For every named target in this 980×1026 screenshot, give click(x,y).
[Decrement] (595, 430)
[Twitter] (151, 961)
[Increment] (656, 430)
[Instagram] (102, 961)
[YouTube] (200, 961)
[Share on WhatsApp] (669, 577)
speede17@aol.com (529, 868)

########################################

> _THE PROBLEM_
Put the items above into a two-column CSV headed item and answer, with one row per item. Each row should hold the item's text and its answer, each in its own double-quoted field with any line breaks replaced by spaces.

> _EXERCISE RESULT_
item,answer
"For every named target in this 980×1026 screenshot, give click(x,y). [Decrement]","(595, 430)"
"[Twitter]","(151, 961)"
"[Increment]","(656, 430)"
"[Instagram]","(102, 961)"
"[YouTube]","(200, 961)"
"[Share on WhatsApp]","(669, 577)"
"speede17@aol.com","(529, 868)"